Start of Selected passage

Google CEO Eric Schmidt predicts the end of the web as an external concept at Davos conference: asked how he saw the Internet developing in future years, Schmidt responded. “I will answer very simply that the Internet will disappear.”

“There will be so many IP addresses…so many devices, sensors, things that you are wearing, things that you are interacting with that you won’t even sense it,” he added. “It will be part of your presence all the time. Imagine you walk into a room, and the room is dynamic. And with your permission and all of that, you are interacting with the things going on in the room.”

Schmidt, who previously caused controversy amongst privacy advocates when he stated, “If you have something that you don’t want anyone to know, maybe you shouldn’t be doing it in the first place,” concluded his Davos speech by envisaging “A highly personalized, highly interactive and very, very interesting world.”

When Schmidt speaks of sensors that will replace the Internet as a platform accessed only through an external device, he is talking about implantable brain chips.

As we previously reported, in December 2013, Google engineering director Scott Huffman predicted that within five years web users would have microphones attached to their ceilings and microchips embedded in their brains in order to perform quicker internet searches.

This editor's view - marketing speak. It may be the aim of Google, but I cannot see 'embedded microchips' that are interfaced to the brain being available within decades, let alone the next 5 years. Sure, there will be research and, hopefully, some brilliant technological advances - but that is nowhere near it becoming a simple medical operation. Additionally, who would pay for this? Brain surgery doesn't come cheap and I don't envisage the infrastructure being provided for a handful of people. Anyone else have any opinions that they would wish to share?

End of Selected passage

To do: Repeat the Schmidt passage word for word, starting with "Schmidt, who previously" and going on through "quicker internet searches.".

Start of Data under study

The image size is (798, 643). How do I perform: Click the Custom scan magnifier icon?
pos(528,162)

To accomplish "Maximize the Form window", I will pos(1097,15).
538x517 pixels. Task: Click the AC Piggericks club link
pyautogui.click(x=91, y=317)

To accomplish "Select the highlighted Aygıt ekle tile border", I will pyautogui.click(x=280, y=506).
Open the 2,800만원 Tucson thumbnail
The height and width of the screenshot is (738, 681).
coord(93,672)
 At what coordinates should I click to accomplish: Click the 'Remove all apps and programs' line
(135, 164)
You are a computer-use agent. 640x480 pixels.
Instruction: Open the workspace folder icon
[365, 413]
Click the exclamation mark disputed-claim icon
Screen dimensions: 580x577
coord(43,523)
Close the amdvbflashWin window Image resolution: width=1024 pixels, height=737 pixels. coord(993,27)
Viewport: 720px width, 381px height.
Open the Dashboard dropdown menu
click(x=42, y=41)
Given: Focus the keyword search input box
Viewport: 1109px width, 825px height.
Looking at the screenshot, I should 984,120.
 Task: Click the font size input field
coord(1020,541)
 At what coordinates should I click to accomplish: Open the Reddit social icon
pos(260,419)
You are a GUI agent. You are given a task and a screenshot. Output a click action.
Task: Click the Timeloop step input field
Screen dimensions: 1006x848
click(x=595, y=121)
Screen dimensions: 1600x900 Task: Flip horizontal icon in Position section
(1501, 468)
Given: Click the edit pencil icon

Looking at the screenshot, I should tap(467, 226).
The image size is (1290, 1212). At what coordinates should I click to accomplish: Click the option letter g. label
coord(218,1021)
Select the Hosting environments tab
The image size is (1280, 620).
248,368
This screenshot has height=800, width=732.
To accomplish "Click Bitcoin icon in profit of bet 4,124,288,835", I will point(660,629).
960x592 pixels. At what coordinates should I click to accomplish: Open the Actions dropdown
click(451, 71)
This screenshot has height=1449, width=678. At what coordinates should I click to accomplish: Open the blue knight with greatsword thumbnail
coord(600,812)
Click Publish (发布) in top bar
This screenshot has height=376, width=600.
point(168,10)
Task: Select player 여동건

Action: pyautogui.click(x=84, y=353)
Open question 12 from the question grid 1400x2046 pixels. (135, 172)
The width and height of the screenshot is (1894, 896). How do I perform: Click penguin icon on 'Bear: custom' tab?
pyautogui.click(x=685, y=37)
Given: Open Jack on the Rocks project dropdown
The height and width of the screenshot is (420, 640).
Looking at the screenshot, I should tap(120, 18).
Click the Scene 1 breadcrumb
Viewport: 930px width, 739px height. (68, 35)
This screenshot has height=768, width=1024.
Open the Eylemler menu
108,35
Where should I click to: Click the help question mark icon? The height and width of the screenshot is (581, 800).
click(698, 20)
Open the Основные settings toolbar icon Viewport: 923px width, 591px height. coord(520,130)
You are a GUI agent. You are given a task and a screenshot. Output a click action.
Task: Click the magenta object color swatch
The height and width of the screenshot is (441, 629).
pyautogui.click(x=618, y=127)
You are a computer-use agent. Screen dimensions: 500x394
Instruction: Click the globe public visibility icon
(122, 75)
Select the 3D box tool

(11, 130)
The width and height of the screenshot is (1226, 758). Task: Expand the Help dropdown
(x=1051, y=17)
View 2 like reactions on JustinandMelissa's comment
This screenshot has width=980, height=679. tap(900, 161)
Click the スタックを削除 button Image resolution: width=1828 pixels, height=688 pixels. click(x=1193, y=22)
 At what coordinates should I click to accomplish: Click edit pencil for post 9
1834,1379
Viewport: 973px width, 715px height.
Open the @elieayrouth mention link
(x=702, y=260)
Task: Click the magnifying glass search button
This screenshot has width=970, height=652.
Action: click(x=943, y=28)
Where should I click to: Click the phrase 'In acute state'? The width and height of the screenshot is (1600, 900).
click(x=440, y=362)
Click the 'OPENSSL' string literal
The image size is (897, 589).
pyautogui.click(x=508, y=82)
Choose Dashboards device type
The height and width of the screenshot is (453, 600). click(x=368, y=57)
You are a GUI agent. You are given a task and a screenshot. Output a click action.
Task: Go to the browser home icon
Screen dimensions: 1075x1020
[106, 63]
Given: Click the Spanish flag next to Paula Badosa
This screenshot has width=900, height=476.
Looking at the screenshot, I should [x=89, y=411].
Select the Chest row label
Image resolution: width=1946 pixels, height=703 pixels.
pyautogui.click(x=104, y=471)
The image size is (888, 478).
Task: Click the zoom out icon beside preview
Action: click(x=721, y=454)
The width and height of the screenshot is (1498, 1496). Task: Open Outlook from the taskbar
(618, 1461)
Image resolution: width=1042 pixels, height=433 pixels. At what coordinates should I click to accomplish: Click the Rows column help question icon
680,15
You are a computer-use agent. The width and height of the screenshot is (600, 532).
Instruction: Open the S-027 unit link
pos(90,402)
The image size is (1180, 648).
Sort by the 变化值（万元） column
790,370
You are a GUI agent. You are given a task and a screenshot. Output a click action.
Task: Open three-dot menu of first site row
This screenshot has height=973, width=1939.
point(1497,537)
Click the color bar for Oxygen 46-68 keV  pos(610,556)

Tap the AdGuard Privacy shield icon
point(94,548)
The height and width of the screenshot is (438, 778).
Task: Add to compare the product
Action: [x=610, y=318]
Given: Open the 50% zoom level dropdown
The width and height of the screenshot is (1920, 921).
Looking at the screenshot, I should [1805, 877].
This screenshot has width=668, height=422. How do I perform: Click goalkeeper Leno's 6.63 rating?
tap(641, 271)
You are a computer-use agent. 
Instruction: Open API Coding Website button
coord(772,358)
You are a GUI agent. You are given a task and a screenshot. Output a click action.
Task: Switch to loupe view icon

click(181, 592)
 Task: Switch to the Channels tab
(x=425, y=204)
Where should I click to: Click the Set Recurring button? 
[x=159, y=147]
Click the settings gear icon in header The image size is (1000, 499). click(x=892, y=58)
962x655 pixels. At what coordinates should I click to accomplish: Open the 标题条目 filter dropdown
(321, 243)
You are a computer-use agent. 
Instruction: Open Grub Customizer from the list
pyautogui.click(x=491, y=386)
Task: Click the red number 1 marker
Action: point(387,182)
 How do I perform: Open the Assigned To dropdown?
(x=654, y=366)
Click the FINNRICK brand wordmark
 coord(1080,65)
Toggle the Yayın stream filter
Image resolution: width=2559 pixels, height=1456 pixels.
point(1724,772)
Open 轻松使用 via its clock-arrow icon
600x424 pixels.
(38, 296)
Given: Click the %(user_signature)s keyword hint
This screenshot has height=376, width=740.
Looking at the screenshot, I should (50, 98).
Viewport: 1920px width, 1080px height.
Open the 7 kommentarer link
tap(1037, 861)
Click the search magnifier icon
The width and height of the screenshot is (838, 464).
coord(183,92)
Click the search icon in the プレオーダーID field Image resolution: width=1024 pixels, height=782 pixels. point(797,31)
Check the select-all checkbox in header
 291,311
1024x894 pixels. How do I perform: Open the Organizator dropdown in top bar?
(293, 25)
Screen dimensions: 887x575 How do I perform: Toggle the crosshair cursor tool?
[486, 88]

End of Data under study

Response to the task:
Schmidt, who previously caused controversy amongst privacy advocates when he stated, “If you have something that you don’t want anyone to know, maybe you shouldn’t be doing it in the first place,” concluded his Davos speech by envisaging “A highly personalized, highly interactive and very, very interesting world.”

When Schmidt speaks of sensors that will replace the Internet as a platform accessed only through an external device, he is talking about implantable brain chips.

As we previously reported, in December 2013, Google engineering director Scott Huffman predicted that within five years web users would have microphones attached to their ceilings and microchips embedded in their brains in order to perform quicker internet searches.